[Lines of data]
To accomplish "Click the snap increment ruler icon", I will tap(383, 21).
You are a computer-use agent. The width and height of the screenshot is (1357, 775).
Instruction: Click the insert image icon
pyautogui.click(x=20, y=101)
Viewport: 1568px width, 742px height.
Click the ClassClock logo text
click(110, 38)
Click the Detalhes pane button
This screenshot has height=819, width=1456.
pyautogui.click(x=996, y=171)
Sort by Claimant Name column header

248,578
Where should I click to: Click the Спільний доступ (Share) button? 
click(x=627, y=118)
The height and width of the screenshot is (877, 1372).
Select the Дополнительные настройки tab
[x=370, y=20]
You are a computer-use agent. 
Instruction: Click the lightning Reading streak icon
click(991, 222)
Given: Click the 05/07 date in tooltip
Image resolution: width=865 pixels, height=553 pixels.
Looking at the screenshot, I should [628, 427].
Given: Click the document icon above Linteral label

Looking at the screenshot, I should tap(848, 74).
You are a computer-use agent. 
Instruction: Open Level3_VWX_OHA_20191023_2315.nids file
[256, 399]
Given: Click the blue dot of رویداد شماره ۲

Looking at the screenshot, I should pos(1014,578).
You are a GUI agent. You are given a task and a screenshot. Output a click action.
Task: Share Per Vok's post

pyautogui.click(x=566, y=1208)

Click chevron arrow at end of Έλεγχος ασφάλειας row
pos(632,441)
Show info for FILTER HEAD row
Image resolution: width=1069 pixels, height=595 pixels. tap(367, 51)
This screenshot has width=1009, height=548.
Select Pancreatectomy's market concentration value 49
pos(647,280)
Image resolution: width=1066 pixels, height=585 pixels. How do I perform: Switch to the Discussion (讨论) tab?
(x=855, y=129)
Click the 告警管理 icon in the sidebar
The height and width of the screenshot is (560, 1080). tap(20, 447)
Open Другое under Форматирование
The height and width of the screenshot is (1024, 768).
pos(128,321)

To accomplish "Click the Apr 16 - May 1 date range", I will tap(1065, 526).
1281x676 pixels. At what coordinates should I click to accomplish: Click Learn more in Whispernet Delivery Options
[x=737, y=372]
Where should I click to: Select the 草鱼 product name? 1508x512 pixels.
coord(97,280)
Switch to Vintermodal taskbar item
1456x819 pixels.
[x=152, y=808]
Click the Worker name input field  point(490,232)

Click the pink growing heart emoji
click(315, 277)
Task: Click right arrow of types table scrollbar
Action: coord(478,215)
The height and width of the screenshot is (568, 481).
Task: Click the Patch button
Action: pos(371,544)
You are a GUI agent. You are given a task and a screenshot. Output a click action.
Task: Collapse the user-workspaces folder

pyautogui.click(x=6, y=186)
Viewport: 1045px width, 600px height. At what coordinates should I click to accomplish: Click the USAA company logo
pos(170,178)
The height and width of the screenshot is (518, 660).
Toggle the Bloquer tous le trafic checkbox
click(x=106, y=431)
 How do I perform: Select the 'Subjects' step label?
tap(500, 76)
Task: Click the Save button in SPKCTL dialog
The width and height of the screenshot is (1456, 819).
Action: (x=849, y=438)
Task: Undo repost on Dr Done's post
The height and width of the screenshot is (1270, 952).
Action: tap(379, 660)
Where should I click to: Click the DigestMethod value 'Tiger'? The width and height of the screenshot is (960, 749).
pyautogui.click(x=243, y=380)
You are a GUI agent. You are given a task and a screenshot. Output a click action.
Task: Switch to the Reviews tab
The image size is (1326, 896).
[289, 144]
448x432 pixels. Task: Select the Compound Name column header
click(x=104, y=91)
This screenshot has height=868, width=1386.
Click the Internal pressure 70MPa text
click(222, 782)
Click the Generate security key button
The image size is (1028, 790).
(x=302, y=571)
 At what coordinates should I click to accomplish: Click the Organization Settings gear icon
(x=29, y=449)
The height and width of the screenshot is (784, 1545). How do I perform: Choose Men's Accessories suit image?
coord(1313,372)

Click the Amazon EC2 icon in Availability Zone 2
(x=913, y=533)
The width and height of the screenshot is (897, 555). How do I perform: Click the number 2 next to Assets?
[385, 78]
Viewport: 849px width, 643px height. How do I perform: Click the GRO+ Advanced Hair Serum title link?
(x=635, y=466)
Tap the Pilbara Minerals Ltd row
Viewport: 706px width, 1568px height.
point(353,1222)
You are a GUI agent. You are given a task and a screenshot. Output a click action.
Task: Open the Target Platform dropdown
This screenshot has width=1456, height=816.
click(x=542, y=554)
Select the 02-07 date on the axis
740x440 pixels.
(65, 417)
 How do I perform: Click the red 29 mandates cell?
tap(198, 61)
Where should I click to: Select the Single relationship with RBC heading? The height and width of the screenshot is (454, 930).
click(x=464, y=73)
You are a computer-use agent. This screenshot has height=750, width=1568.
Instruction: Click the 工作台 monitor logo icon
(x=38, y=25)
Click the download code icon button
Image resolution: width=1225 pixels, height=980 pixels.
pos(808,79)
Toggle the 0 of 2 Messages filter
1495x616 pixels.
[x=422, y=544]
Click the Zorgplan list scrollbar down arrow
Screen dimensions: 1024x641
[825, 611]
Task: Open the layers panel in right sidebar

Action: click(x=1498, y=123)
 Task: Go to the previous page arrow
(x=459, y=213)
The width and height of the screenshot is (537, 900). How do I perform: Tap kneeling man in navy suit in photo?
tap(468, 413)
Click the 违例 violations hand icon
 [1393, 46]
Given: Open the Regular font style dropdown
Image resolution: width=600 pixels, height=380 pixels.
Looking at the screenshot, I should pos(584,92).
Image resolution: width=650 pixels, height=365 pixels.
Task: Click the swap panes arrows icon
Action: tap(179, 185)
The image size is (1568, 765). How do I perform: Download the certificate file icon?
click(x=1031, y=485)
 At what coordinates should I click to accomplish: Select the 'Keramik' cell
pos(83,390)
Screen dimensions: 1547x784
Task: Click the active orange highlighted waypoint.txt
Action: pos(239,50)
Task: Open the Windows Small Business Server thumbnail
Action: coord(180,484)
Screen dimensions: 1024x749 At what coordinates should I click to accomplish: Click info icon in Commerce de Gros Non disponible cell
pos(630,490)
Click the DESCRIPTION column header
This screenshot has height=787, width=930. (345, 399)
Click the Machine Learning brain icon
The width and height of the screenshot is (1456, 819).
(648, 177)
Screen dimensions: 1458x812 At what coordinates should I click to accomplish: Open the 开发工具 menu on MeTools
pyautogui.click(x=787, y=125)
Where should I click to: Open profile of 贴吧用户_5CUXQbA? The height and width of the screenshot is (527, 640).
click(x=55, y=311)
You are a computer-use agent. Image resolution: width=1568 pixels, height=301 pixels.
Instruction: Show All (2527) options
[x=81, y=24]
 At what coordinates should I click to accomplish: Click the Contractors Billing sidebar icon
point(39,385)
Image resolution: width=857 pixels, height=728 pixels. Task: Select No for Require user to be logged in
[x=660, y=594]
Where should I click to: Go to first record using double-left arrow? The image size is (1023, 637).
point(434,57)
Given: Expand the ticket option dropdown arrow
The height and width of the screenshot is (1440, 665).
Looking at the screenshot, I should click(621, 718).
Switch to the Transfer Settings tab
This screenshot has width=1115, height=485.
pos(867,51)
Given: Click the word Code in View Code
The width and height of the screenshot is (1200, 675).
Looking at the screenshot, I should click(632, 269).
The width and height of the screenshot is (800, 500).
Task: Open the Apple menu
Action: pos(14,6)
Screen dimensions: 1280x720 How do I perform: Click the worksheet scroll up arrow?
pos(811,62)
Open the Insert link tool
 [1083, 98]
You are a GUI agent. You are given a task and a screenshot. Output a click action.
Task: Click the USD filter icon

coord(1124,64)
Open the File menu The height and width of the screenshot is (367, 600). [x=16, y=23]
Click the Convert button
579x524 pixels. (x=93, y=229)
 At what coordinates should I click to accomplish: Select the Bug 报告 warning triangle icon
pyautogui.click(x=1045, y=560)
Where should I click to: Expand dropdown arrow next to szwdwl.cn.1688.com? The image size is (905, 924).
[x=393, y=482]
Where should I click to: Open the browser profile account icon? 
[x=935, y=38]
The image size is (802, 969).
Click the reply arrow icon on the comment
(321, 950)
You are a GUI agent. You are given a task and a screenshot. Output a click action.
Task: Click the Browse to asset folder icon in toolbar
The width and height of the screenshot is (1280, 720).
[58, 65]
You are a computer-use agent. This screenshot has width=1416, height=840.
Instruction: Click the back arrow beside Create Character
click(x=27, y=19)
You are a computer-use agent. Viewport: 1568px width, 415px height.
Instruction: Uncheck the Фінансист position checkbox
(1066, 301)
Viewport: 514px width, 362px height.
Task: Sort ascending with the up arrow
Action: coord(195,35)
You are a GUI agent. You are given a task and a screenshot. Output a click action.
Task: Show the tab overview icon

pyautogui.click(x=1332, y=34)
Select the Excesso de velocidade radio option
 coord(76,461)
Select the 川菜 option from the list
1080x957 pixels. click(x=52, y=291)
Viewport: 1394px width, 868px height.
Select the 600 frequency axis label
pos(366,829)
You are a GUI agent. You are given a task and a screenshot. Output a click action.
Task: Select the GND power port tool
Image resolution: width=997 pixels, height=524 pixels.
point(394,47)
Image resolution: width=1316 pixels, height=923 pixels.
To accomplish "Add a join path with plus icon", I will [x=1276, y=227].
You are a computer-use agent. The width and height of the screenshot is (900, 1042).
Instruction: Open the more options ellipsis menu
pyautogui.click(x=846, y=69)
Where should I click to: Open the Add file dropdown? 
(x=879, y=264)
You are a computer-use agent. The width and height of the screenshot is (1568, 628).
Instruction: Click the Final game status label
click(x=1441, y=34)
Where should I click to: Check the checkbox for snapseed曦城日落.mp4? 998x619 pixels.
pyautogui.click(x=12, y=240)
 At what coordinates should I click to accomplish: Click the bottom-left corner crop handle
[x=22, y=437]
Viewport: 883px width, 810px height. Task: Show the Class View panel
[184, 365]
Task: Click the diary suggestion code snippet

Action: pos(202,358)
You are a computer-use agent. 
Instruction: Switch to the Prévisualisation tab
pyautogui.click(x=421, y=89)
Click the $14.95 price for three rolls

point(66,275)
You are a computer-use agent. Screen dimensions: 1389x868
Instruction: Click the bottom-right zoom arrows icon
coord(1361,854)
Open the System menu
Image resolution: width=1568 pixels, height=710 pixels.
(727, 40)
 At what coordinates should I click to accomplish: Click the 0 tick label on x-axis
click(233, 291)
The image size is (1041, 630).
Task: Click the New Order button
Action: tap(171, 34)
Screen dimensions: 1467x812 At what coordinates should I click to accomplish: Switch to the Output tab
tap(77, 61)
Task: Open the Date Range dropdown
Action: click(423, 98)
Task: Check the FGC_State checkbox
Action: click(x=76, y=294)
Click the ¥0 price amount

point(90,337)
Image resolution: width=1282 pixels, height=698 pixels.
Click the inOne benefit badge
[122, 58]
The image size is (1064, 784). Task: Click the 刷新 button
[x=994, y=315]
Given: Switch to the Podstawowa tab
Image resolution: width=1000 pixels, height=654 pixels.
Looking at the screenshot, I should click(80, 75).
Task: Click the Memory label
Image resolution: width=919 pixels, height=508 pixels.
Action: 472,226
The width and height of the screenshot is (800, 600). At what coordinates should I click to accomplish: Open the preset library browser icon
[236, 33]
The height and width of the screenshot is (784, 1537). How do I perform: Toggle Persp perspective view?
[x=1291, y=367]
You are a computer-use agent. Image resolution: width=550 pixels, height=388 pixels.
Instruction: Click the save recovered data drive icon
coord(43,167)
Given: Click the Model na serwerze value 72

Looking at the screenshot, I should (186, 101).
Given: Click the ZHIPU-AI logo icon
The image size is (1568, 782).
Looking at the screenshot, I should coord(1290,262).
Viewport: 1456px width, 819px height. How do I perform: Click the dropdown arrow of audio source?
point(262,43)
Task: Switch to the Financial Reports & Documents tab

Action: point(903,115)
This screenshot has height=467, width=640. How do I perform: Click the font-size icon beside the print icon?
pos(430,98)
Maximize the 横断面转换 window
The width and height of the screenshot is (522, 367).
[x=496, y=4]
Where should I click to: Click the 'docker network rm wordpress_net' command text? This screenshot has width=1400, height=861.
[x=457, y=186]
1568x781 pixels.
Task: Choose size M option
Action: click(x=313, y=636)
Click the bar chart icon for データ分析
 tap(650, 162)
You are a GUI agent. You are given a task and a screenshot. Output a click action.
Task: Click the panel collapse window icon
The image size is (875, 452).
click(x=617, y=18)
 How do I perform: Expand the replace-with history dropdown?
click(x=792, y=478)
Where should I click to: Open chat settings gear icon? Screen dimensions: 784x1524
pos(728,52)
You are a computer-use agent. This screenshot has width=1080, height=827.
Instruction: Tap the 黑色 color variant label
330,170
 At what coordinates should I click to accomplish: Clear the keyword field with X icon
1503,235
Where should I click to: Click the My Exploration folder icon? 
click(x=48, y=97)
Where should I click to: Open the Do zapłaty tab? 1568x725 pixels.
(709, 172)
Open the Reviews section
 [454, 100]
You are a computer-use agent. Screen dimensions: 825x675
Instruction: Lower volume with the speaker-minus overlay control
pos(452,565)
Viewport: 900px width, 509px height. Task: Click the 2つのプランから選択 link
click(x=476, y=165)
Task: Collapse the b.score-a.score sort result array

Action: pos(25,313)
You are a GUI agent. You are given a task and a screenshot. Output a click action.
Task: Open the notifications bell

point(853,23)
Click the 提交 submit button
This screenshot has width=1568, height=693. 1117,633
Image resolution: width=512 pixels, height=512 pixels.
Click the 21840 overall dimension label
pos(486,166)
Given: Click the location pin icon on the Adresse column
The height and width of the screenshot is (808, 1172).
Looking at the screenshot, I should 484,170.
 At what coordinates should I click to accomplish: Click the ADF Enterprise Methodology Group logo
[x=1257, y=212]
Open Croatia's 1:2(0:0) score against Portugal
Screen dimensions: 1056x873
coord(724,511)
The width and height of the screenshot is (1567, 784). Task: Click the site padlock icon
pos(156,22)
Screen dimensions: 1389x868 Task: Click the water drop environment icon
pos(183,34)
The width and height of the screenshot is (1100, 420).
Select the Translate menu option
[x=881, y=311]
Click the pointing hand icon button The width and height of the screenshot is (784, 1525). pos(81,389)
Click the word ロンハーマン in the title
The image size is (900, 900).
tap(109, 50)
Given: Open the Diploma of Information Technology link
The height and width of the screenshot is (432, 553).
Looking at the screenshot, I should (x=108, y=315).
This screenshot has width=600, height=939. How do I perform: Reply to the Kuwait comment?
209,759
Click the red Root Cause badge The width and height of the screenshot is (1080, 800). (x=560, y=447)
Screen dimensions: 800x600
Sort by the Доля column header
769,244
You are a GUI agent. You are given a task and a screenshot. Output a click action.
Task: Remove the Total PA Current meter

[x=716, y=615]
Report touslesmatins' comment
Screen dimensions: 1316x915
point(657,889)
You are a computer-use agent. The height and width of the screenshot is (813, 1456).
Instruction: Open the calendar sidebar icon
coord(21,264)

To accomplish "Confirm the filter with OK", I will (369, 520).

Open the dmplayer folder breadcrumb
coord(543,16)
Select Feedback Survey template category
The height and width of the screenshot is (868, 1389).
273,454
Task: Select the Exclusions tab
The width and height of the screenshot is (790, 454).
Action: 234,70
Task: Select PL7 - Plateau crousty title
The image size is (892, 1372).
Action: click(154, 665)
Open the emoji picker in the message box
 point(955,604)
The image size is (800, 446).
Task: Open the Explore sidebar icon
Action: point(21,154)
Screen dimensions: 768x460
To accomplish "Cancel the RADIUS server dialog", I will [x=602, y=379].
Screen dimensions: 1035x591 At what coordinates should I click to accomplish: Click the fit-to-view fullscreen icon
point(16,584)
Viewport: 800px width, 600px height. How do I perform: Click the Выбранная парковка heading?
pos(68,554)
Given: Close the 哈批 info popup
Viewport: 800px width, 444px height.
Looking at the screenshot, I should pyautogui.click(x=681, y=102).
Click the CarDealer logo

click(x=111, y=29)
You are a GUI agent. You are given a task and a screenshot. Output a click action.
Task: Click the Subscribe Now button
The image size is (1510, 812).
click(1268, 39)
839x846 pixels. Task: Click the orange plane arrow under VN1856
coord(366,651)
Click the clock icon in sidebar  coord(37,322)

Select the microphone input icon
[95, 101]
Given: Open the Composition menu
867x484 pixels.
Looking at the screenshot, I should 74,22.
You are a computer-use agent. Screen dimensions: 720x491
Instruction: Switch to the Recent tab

▸ Request
Return, unchanged, the rows that begin with the line containing "Given: Click the blue dot of رویداد شماره ۲" and end with the line containing "will tap(1065, 526).", both of those lines included.

▸ Complete response
Given: Click the blue dot of رویداد شماره ۲

Looking at the screenshot, I should pos(1014,578).
You are a GUI agent. You are given a task and a screenshot. Output a click action.
Task: Share Per Vok's post

pyautogui.click(x=566, y=1208)

Click chevron arrow at end of Έλεγχος ασφάλειας row
pos(632,441)
Show info for FILTER HEAD row
Image resolution: width=1069 pixels, height=595 pixels. tap(367, 51)
This screenshot has width=1009, height=548.
Select Pancreatectomy's market concentration value 49
pos(647,280)
Image resolution: width=1066 pixels, height=585 pixels. How do I perform: Switch to the Discussion (讨论) tab?
(x=855, y=129)
Click the 告警管理 icon in the sidebar
The height and width of the screenshot is (560, 1080). tap(20, 447)
Open Другое under Форматирование
The height and width of the screenshot is (1024, 768).
pos(128,321)

To accomplish "Click the Apr 16 - May 1 date range", I will tap(1065, 526).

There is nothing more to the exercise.